Construction Equipment Growth Projections 2017 Pre vs post GST
According to reports and statistics from the ICEMA (Indian construction Equipment Manufacturer’s association) from the pre GST era the sales volumes are expected to reach 96,730 units in FY18 preceded by the sales volumes crossing the 2011 levels in FY17 at a whopping 52,100 units being sold. The sales volumes saw a 41.5% growth in FY16 and 2017 is expected to exceed the FY16 figures by a good margin. By 2017 the overall growth rate in the industry is expected to be at CAGR 21% if not more.
Despite the Demonetisation in late 2016, experts across the industry are of the opinion that a healthy 30-40% growth is still expected despite the speed bumps that might come in the form of changes in various government policies.
As of 1st July 2017, GST became of law of the land across the Country, bringing all goods and service on the same platform of the single tax structure. Under GST regime almost 80% of the construction and heavy equipment machinery fall under the 28% tax bracket which is slightly higher than the previous taxes that were applicable to the sector. The list of such equipment majorly include wheeled loaders, soil compactors, concrete mixers, road equipment, crushers and excavators.

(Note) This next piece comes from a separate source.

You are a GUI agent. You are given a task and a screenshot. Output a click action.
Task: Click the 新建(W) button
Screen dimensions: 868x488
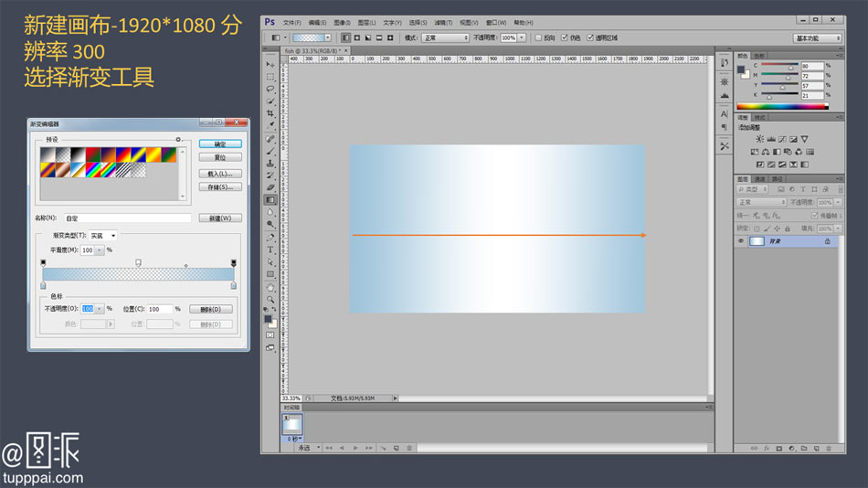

Even off-road equipment such as mining tippers, excavators, dozers, graders, shovels and road rollers; on-road equipment including trucks, commercial vehicles, low-bed trailers, semi-bed trailers, trailers and lifting equipment such as cranes, forklifts, self loading and unloading equipment, lifts, escalators and conveyors will have 28 per cent GST levied on them.
While the increased tax rate might cause reluctance in buyers, it will be over come by the long term benefits and money making opportunities to the robust activity going on in the infrastructure sector. The government’s increased spending for the infrastructure will fuel the growth of the heavy machinery industry especially the market for earthmoving equipment which hold a larger market share even in the construction equipment industry. The plan to increase the length of new roads created per day to 40km/ day will also have beneficial effects on the industry once the market has absorbed the initial shock of the announcement of GST.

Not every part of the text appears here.